Instructions for the task | Transcribe word for word the lines below from the line with "Given: Open the 监控历史 settings section" through the line with "The height and width of the screenshot is (670, 621).", ends included.

══ Information supplied

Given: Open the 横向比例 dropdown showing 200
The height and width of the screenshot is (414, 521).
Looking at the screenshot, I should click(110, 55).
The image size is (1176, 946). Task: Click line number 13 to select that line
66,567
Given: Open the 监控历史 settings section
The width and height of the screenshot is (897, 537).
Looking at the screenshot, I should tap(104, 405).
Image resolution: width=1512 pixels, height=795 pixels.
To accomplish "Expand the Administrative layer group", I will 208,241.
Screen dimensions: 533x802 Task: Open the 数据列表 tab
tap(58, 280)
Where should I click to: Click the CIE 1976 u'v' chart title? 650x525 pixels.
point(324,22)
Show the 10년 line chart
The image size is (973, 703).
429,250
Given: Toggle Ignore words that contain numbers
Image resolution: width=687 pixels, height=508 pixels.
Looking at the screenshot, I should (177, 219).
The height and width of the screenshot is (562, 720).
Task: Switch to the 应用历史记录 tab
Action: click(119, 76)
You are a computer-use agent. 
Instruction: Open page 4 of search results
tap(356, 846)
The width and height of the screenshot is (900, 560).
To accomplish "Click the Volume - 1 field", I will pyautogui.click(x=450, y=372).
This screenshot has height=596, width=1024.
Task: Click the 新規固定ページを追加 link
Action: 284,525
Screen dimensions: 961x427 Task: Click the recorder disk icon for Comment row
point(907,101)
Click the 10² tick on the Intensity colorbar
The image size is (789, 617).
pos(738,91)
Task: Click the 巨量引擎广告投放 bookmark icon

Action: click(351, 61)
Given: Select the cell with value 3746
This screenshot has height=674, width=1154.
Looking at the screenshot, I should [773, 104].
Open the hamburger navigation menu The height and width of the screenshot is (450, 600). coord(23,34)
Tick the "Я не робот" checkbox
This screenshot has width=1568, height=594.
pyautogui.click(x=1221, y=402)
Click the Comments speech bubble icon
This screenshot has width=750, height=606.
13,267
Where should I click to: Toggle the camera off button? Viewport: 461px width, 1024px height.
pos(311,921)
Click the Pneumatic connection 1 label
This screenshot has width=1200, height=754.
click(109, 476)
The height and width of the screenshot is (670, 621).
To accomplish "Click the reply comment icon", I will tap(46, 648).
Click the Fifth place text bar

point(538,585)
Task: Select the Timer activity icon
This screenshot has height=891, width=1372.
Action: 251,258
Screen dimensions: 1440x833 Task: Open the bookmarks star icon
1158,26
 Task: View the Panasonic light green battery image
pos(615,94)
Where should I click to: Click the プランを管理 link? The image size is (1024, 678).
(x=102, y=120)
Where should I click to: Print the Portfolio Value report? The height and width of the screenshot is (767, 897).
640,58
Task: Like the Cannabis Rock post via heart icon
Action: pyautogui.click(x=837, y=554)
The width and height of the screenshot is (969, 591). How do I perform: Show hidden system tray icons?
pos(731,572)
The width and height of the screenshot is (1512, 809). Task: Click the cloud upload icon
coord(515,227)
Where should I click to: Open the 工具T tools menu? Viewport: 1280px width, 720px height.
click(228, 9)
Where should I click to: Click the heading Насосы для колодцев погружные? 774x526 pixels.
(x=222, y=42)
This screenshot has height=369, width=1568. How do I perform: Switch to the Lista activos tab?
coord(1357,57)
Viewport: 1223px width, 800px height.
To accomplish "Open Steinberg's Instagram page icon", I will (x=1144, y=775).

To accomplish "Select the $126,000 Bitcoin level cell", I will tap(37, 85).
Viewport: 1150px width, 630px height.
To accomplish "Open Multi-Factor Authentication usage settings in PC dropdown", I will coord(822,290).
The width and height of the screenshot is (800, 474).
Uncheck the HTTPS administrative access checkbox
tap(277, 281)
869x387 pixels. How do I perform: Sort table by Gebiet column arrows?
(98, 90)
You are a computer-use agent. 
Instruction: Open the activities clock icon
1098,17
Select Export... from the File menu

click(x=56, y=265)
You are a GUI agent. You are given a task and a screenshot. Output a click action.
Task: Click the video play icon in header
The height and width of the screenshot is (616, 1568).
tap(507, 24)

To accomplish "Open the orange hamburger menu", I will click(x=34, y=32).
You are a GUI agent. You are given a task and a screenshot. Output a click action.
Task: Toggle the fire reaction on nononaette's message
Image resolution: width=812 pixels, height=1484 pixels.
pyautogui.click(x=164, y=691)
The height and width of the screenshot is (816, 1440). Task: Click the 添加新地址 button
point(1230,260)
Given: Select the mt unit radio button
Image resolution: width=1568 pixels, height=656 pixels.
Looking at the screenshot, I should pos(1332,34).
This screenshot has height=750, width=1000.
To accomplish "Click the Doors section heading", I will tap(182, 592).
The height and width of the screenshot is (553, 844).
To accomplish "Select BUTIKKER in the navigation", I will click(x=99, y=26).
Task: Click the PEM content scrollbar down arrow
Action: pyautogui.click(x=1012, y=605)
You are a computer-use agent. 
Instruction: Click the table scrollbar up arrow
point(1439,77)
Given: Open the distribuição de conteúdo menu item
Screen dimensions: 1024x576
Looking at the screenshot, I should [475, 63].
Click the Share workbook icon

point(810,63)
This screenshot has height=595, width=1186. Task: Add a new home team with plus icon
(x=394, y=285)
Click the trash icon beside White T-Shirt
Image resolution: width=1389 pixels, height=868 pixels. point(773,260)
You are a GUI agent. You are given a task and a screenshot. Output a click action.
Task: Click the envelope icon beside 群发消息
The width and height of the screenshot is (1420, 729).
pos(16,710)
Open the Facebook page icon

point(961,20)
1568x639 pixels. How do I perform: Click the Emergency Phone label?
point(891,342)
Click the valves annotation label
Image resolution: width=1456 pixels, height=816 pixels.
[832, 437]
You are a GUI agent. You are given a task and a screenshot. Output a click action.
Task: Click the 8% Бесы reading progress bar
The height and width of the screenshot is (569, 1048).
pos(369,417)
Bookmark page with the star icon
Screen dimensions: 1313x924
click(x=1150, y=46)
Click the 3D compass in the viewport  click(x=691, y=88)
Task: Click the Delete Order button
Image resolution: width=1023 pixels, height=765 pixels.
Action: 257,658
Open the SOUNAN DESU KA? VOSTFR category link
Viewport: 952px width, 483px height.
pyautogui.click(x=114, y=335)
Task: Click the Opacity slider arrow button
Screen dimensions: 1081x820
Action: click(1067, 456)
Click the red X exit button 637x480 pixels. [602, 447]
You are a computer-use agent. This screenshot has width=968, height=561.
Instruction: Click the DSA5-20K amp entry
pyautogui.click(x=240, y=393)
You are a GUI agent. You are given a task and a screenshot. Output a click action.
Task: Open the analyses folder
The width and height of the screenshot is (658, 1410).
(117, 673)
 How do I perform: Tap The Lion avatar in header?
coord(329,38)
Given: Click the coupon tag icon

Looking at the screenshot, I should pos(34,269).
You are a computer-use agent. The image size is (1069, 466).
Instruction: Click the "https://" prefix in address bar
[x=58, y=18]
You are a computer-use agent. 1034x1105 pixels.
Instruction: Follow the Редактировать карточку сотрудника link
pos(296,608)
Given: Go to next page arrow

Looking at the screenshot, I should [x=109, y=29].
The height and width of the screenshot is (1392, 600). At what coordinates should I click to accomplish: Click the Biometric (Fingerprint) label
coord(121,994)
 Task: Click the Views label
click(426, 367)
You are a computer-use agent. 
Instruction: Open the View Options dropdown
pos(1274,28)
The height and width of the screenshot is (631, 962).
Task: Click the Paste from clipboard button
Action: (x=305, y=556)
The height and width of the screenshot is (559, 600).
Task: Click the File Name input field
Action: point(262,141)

════

Output of the exercise |
Given: Open the 监控历史 settings section
The width and height of the screenshot is (897, 537).
Looking at the screenshot, I should tap(104, 405).
Image resolution: width=1512 pixels, height=795 pixels.
To accomplish "Expand the Administrative layer group", I will 208,241.
Screen dimensions: 533x802 Task: Open the 数据列表 tab
tap(58, 280)
Where should I click to: Click the CIE 1976 u'v' chart title? 650x525 pixels.
point(324,22)
Show the 10년 line chart
The image size is (973, 703).
429,250
Given: Toggle Ignore words that contain numbers
Image resolution: width=687 pixels, height=508 pixels.
Looking at the screenshot, I should (177, 219).
The height and width of the screenshot is (562, 720).
Task: Switch to the 应用历史记录 tab
Action: click(119, 76)
You are a computer-use agent. 
Instruction: Open page 4 of search results
tap(356, 846)
The width and height of the screenshot is (900, 560).
To accomplish "Click the Volume - 1 field", I will pyautogui.click(x=450, y=372).
This screenshot has height=596, width=1024.
Task: Click the 新規固定ページを追加 link
Action: 284,525
Screen dimensions: 961x427 Task: Click the recorder disk icon for Comment row
point(907,101)
Click the 10² tick on the Intensity colorbar
The image size is (789, 617).
pos(738,91)
Task: Click the 巨量引擎广告投放 bookmark icon

Action: click(351, 61)
Given: Select the cell with value 3746
This screenshot has height=674, width=1154.
Looking at the screenshot, I should [773, 104].
Open the hamburger navigation menu The height and width of the screenshot is (450, 600). coord(23,34)
Tick the "Я не робот" checkbox
This screenshot has width=1568, height=594.
pyautogui.click(x=1221, y=402)
Click the Comments speech bubble icon
This screenshot has width=750, height=606.
13,267
Where should I click to: Toggle the camera off button? Viewport: 461px width, 1024px height.
pos(311,921)
Click the Pneumatic connection 1 label
This screenshot has width=1200, height=754.
click(109, 476)
The height and width of the screenshot is (670, 621).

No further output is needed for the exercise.